# start of Provided entries
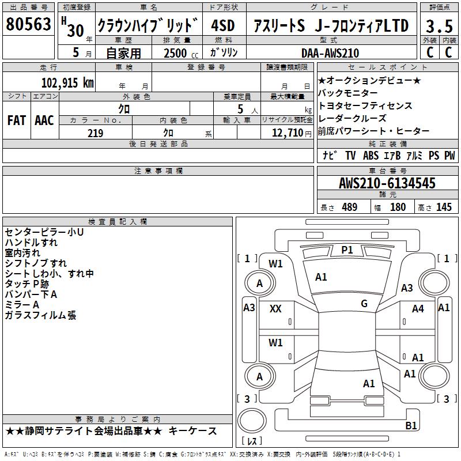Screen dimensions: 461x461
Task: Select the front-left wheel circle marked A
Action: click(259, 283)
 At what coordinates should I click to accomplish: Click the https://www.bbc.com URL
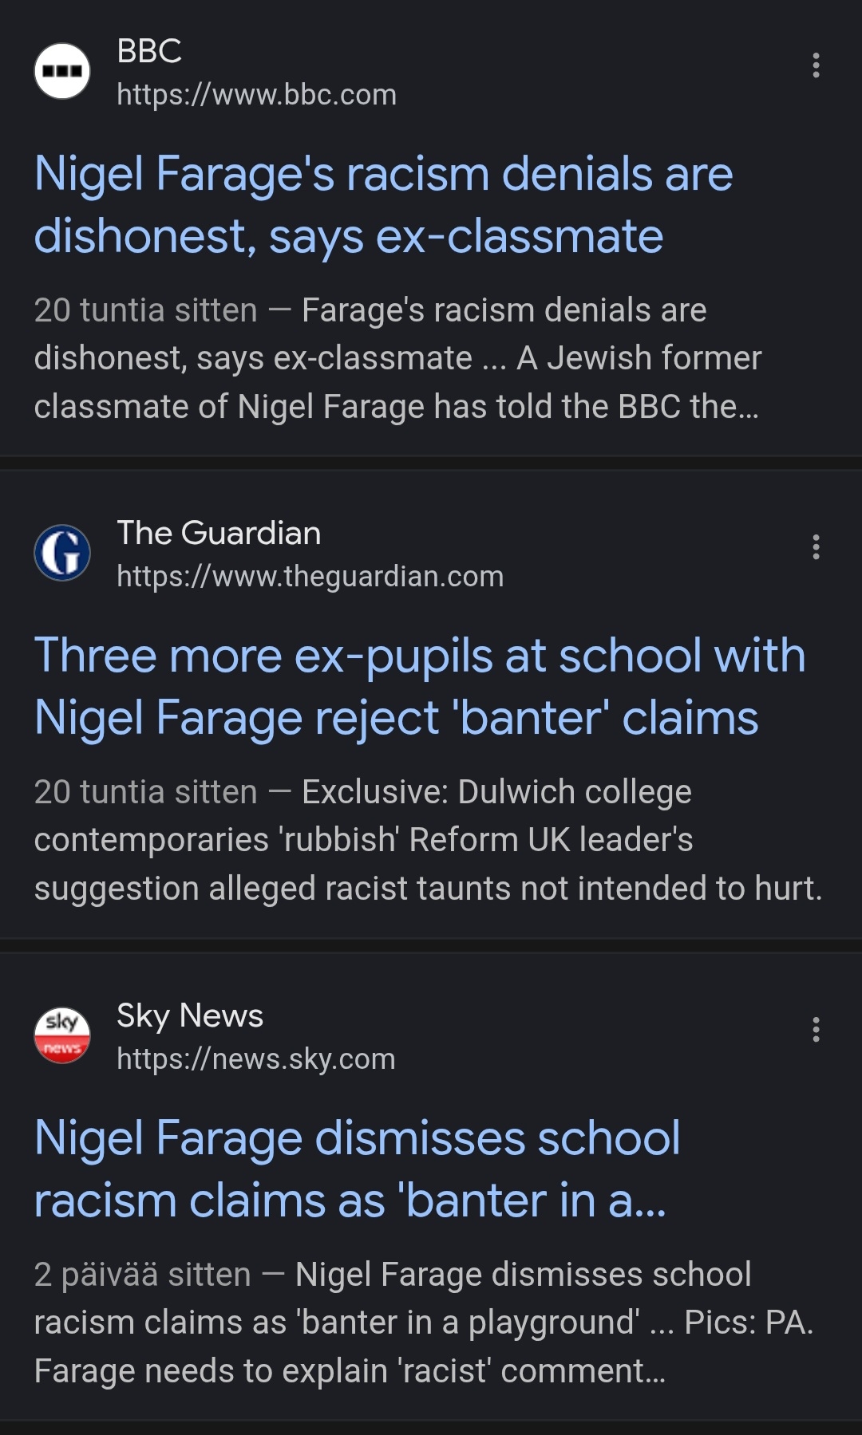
# end of Provided entries
# start of Provided entries
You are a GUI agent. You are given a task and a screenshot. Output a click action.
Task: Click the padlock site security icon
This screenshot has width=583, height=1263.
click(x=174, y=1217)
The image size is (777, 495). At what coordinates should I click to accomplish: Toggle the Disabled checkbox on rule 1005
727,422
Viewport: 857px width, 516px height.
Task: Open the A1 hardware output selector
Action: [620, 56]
# end of Provided entries
• **Requirement**
Copy everything from the line containing "The image size" down through the line containing "Action: [620, 56]", substituting "policy" for "rule" and leaving everything else unchanged.

• **Answer to this exercise**
The image size is (777, 495). At what coordinates should I click to accomplish: Toggle the Disabled checkbox on policy 1005
727,422
Viewport: 857px width, 516px height.
Task: Open the A1 hardware output selector
Action: [620, 56]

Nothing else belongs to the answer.